In contrast to alcohol use, substance abuse, and housing status, a patient’s recorded sexual orientation was unlikely to change, as 1.1% of adjacent encounters with documentation of sexual orientation contained conflicting information. This rate reflects the infrequent changes in sexual orientation observed among persons experiencing stigma and discrimination.34 This findings suggest that distinct SBDH are likely to change at different rates and thus may be reevaluated on different time scales.

Multiple findings indicated that some changes in patient SBDH status reflected data quality issues and not legitimate changes in the patient state. We observed a high frequency of implausible longitudinal changes in patient SBDH status, wherein a patient transitioned from an active status (e.g. active alcohol use) to having no history of active status (e.g. no history of alcohol use). In addition, we observed same-day conflicts in patient’s documented SBDH status. Our manual review of these discrepancies observed that most conflicts reflected the variable nature of social history taking.
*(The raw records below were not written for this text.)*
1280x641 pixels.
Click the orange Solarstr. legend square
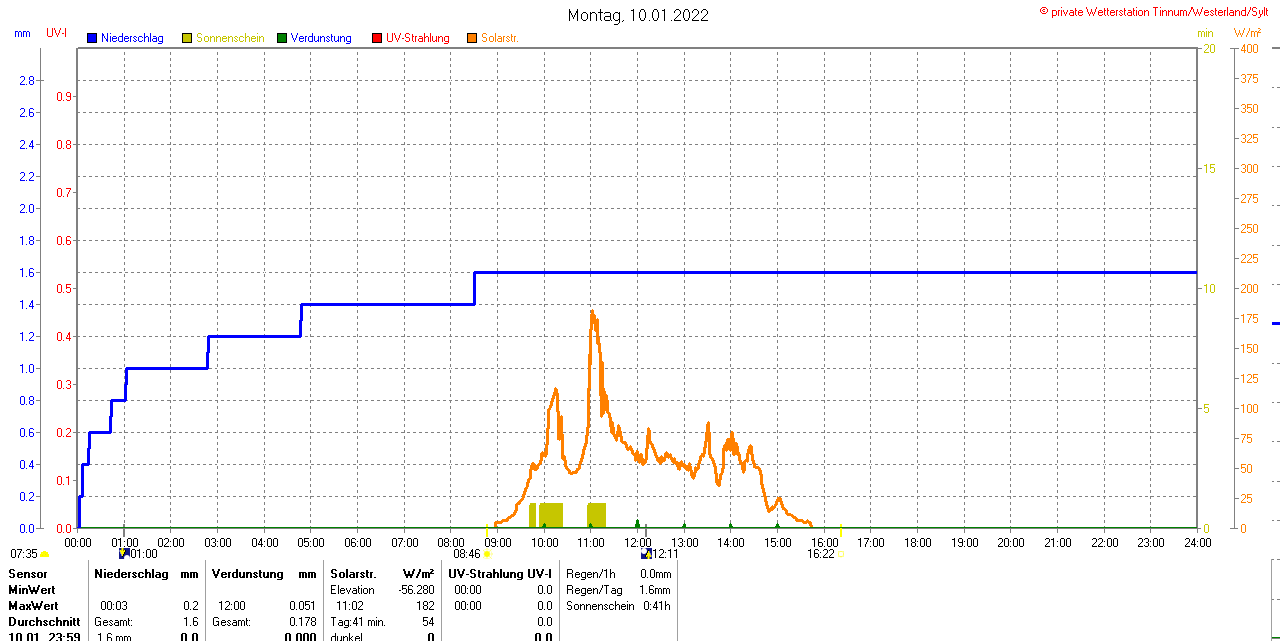472,38
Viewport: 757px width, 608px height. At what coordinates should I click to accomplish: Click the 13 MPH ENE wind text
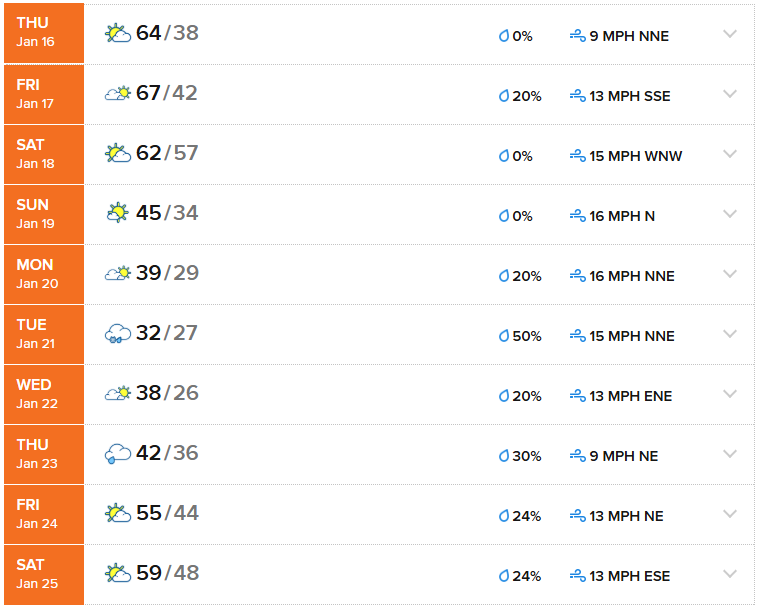click(x=631, y=396)
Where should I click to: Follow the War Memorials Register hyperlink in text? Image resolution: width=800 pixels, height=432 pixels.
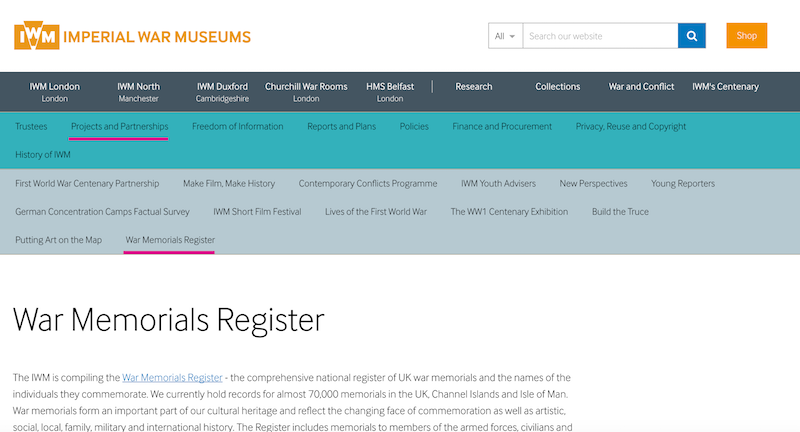click(172, 377)
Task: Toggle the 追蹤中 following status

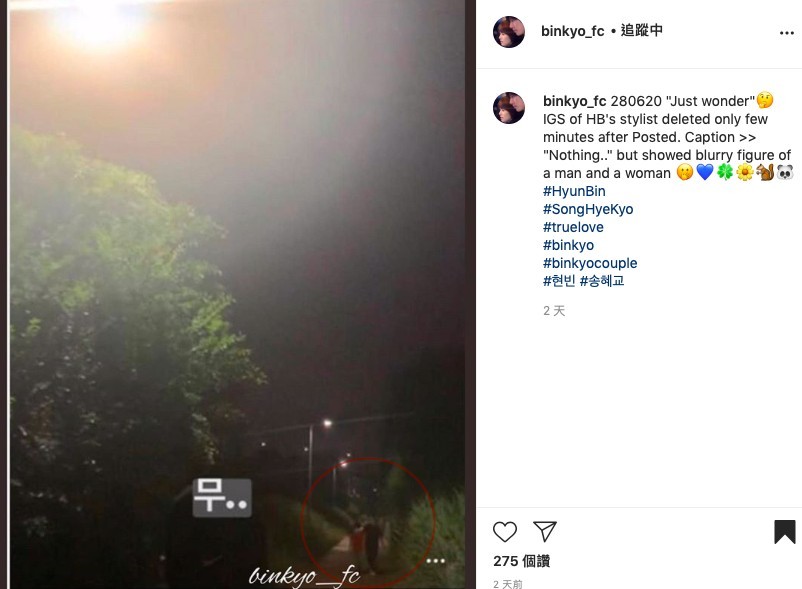Action: click(x=641, y=31)
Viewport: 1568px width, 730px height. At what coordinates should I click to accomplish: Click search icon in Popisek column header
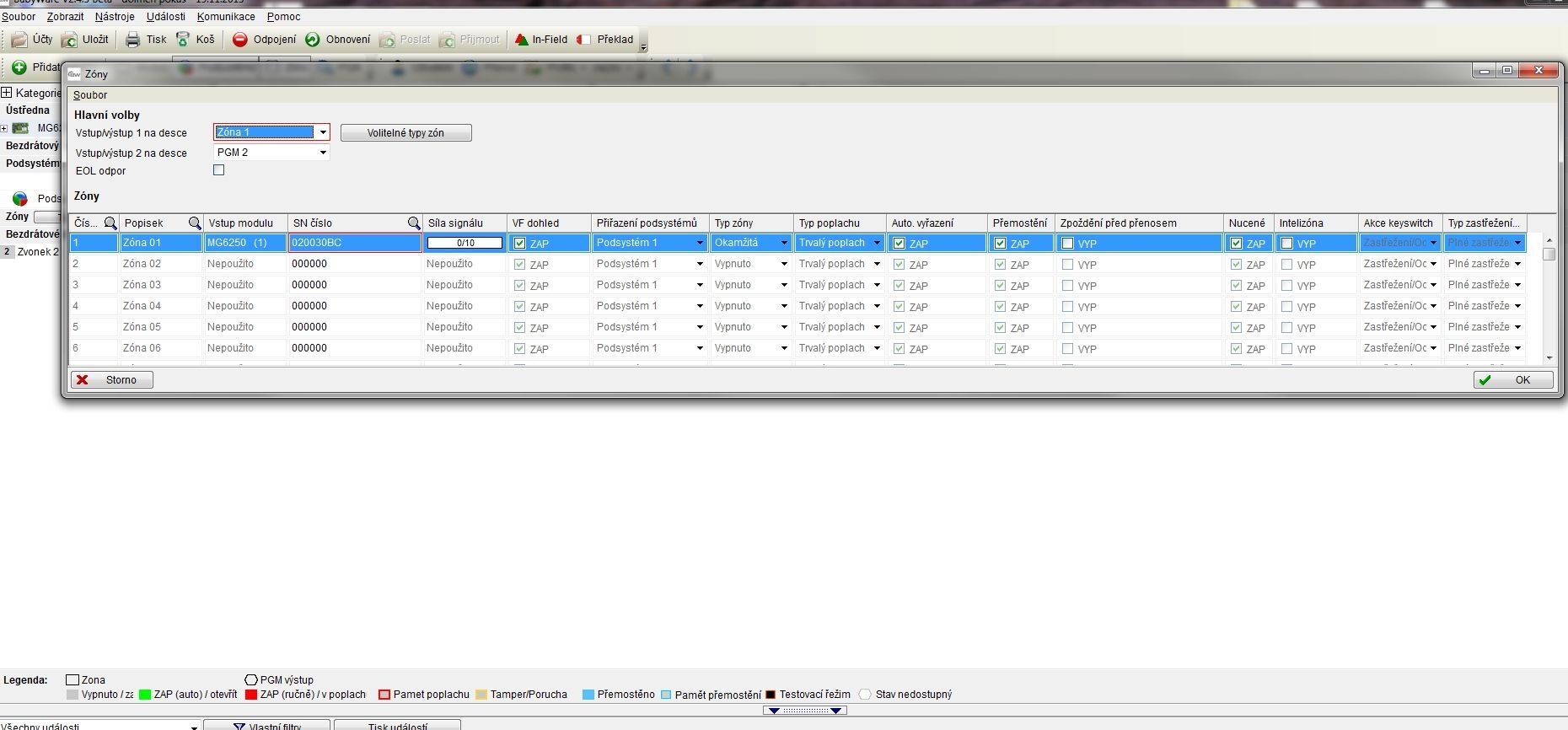tap(195, 223)
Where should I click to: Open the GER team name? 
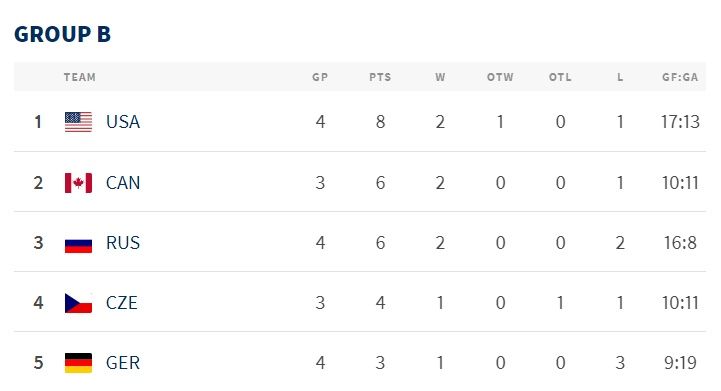pyautogui.click(x=123, y=363)
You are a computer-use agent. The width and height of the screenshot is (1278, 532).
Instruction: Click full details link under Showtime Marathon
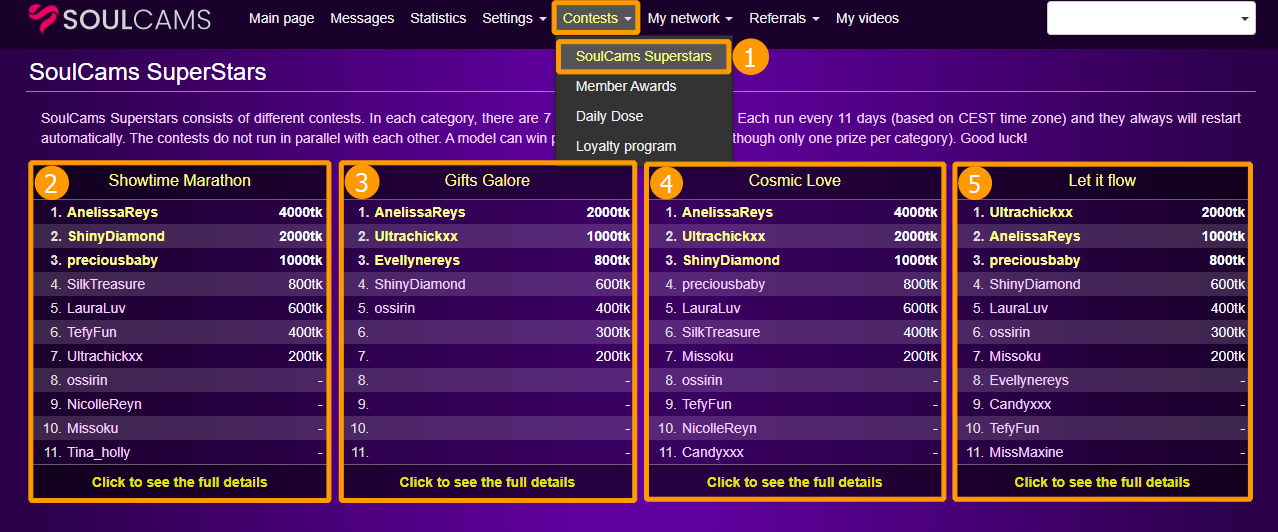point(180,482)
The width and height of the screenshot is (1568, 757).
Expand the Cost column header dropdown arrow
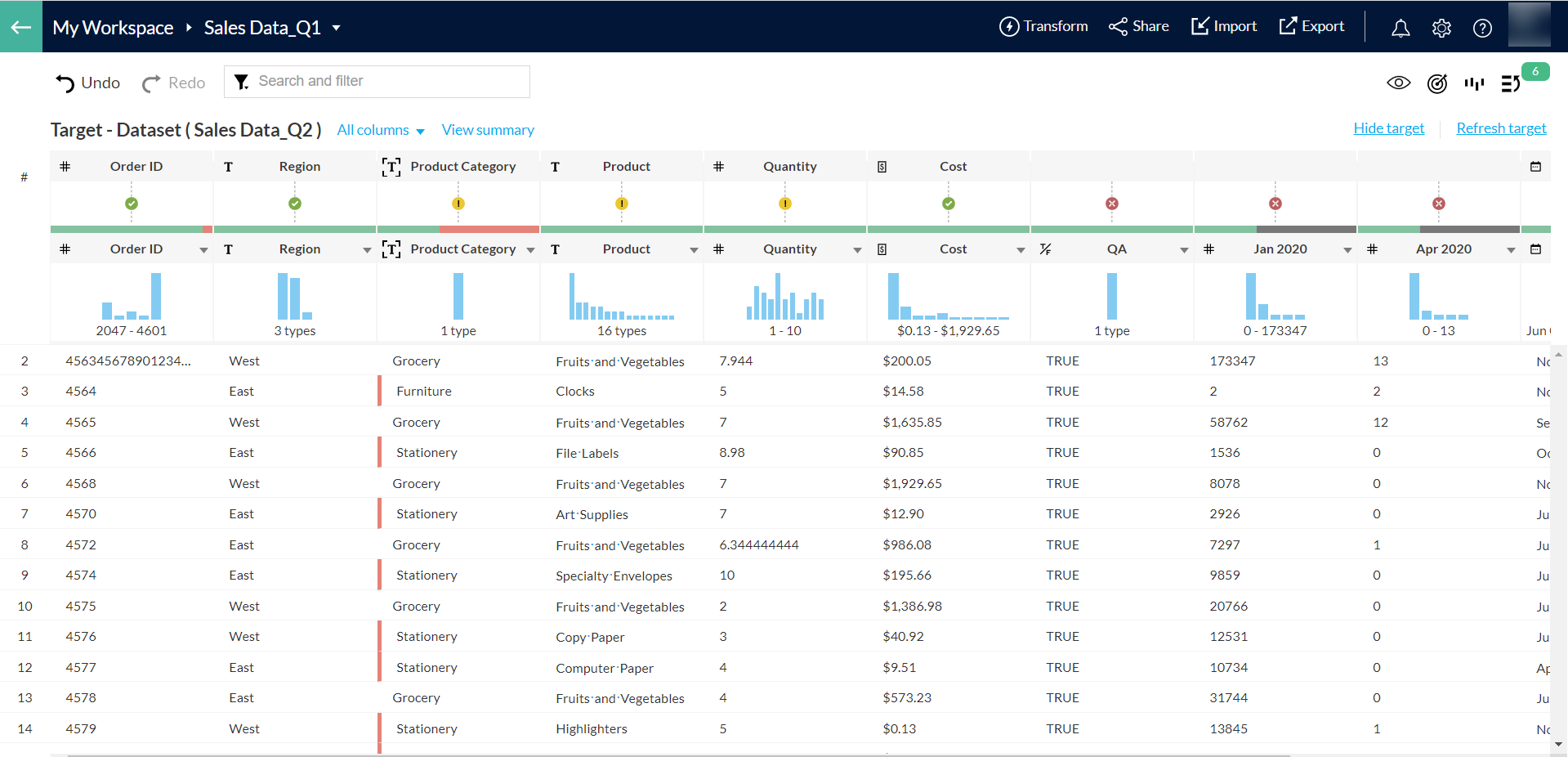pos(1021,249)
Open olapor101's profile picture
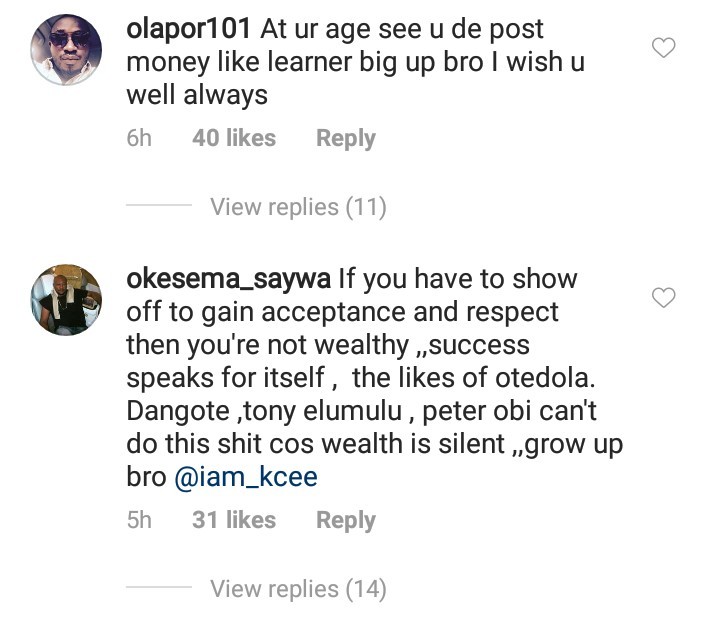Image resolution: width=720 pixels, height=638 pixels. (67, 50)
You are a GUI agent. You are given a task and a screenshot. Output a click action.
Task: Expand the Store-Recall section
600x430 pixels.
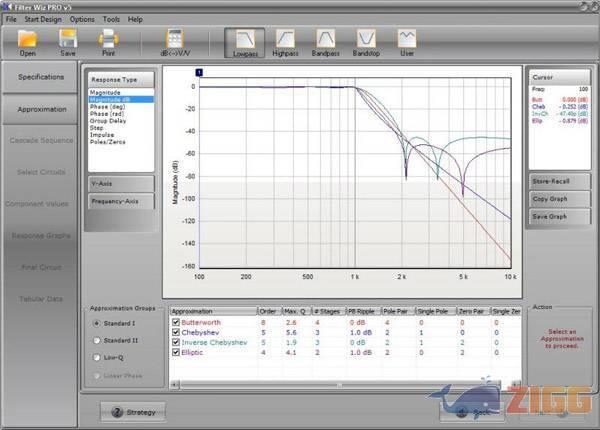click(559, 181)
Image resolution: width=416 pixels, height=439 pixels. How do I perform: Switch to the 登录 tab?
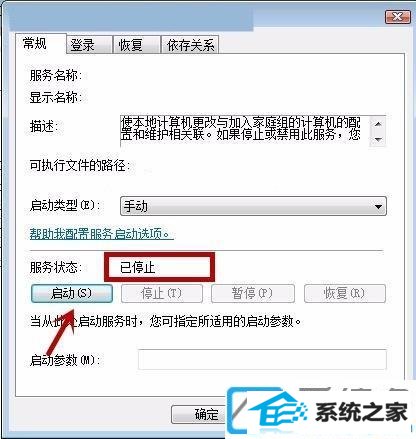89,45
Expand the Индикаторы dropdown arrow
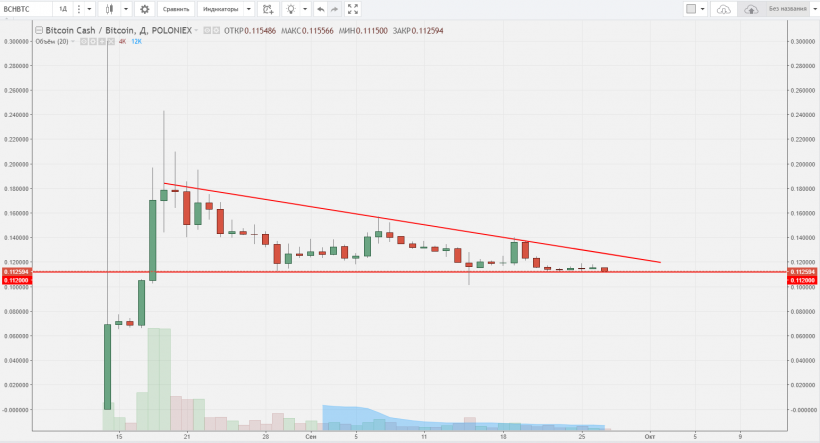The width and height of the screenshot is (820, 443). coord(249,9)
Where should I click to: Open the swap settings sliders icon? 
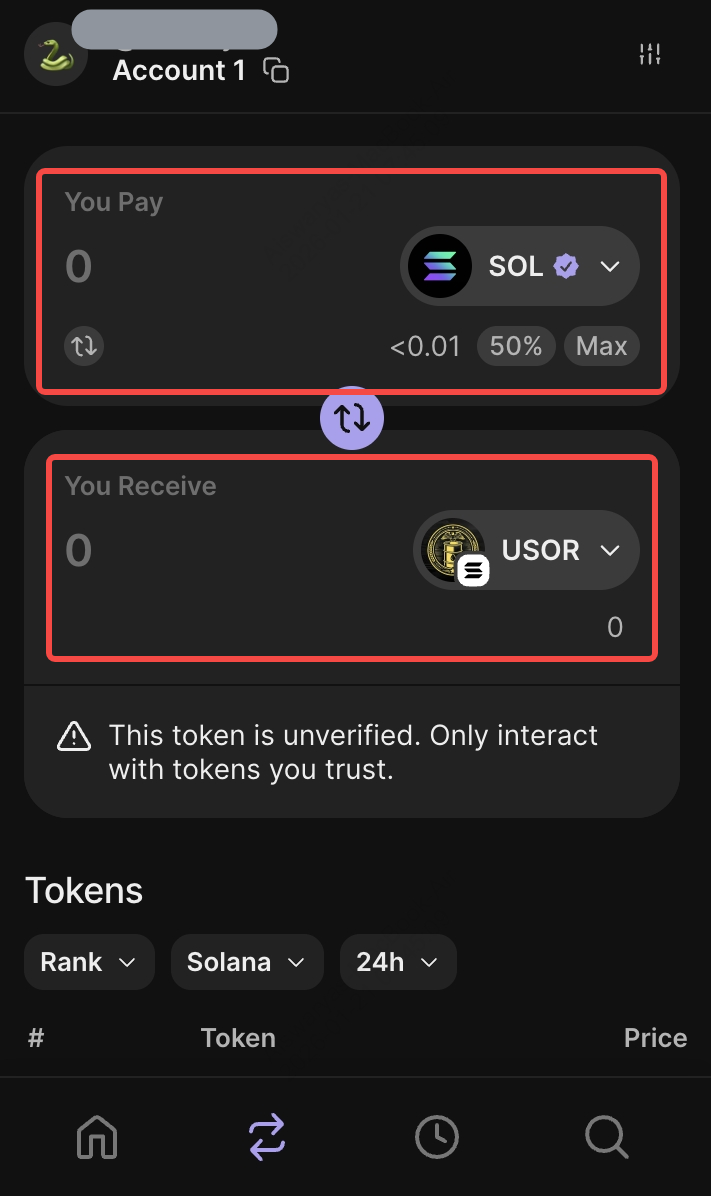pyautogui.click(x=650, y=54)
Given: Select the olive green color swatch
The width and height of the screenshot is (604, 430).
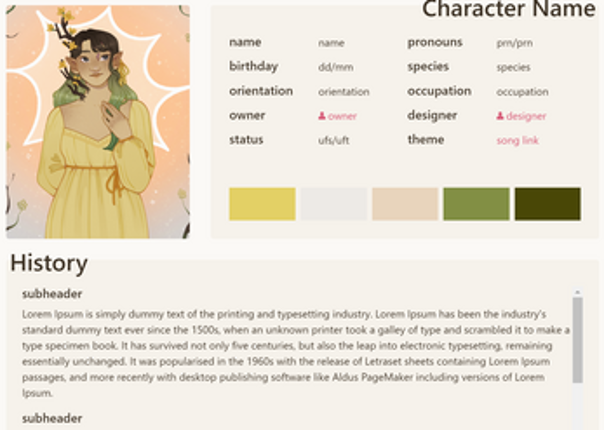Looking at the screenshot, I should coord(476,204).
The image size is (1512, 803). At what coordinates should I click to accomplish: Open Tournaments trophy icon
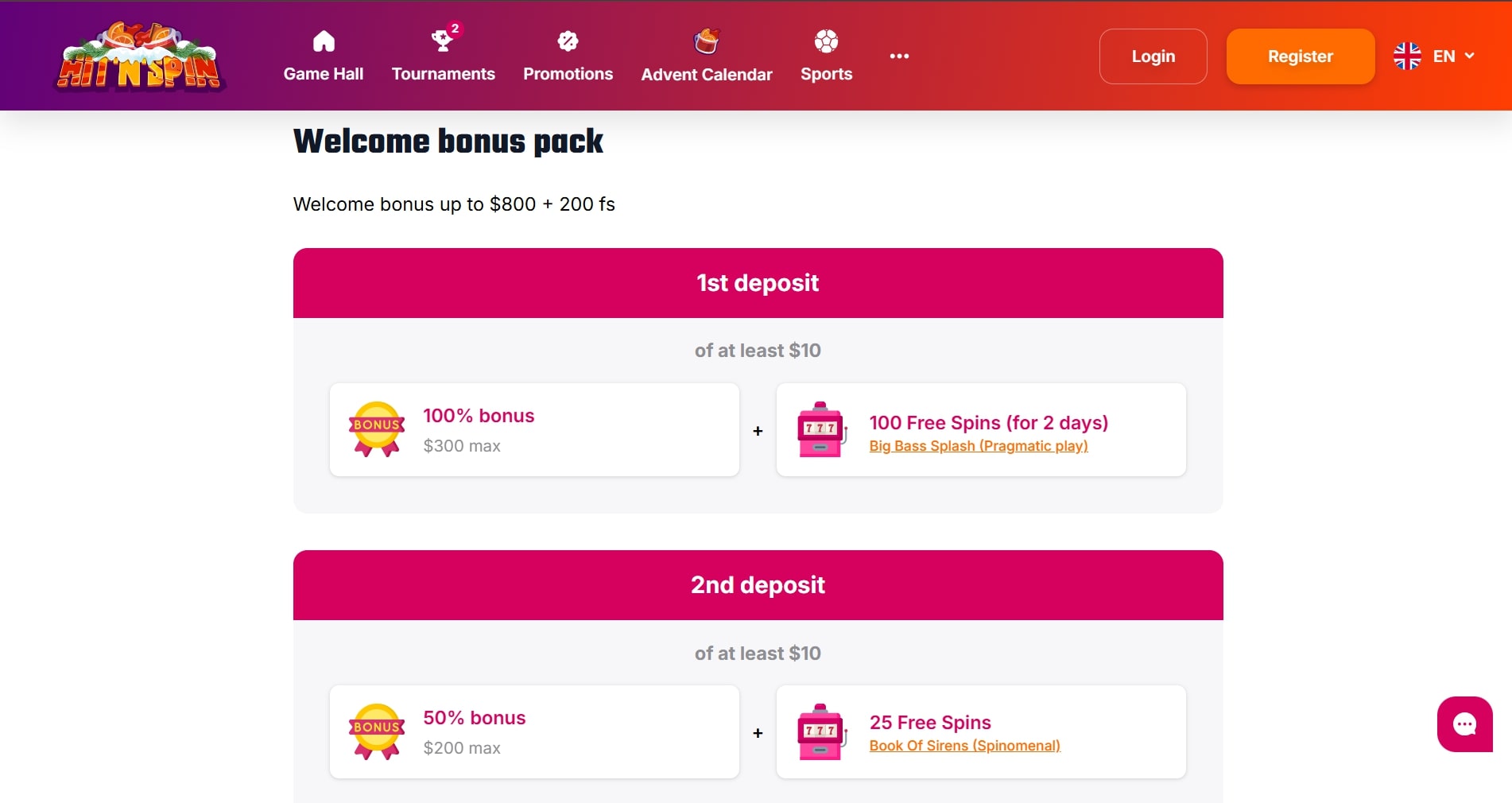(442, 41)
It has been established that some healthcare providers are reluctant to discuss sensitive issues with their patients, thereby limiting their ability to take a comprehensive social history.35 The implication of these data quality issues is that any attempt to characterize a patient’s SBDH status should not merely reflect the most recent documentation. Decision support systems that aggregate multiple instances of SBDH documentation may provide a more faithful representation of a patient’s SBDH status compared to data collected during a single encounter. Information retrieval and classification methods should utilize observation windows that leverage only recent EHR data36,37, or weight decay techniques that model the decreasing relevance of data elements to computational phenotypes.38,39

Future research should conduct a more comprehensive analysis by annotating all notes associated with a large corpus and use techniques such as mutual information to assess how the predictability of future SBDH status relative to existing documentation changes with time.40 Such an analysis would open the possibility for techniques that could accurately model the relevance of social and behavioral determinants of health documentation.41,42 In addition, more research is needed to better estimate the likelihood that changes in SBDH documentation reflect true changes in the patient state versus documentation errors. This could be accomplished by obtaining additional sources of data such as validated psychometric instruments or laboratory tests indicative of substance abuse.

Limitations

First, our methods did not enable us to quantify the proportion of SBDH changes that reflected true changes in the patient state and the proportion that reflected documentation errors. A key limitation of this study is our inability to estimate whether a patient’s SBDH status is accurate and note that obtaining this information is likely not possible using clinical notes alone. Second, while our annotators achieved a relatively high inter-rater reliability, there were likely some erroneous annotations and thus some temporal changes in SBDH status may reflect annotation errors and rather than changes in documented SBDH status. Third, our findings were generated by analyzing data from a specific patient cohort treated at a single institution. The high prevalence of SBDH within the study cohort may have resulted in a higher frequency of SBDH changes.

Conclusion

Social and behavioral determinants of health as documented in the patient record are subject to change through time. Future approaches to automated inference of SBDH from EHRs should consider the fluid nature of these variables and the impact of data quality on their methods and results.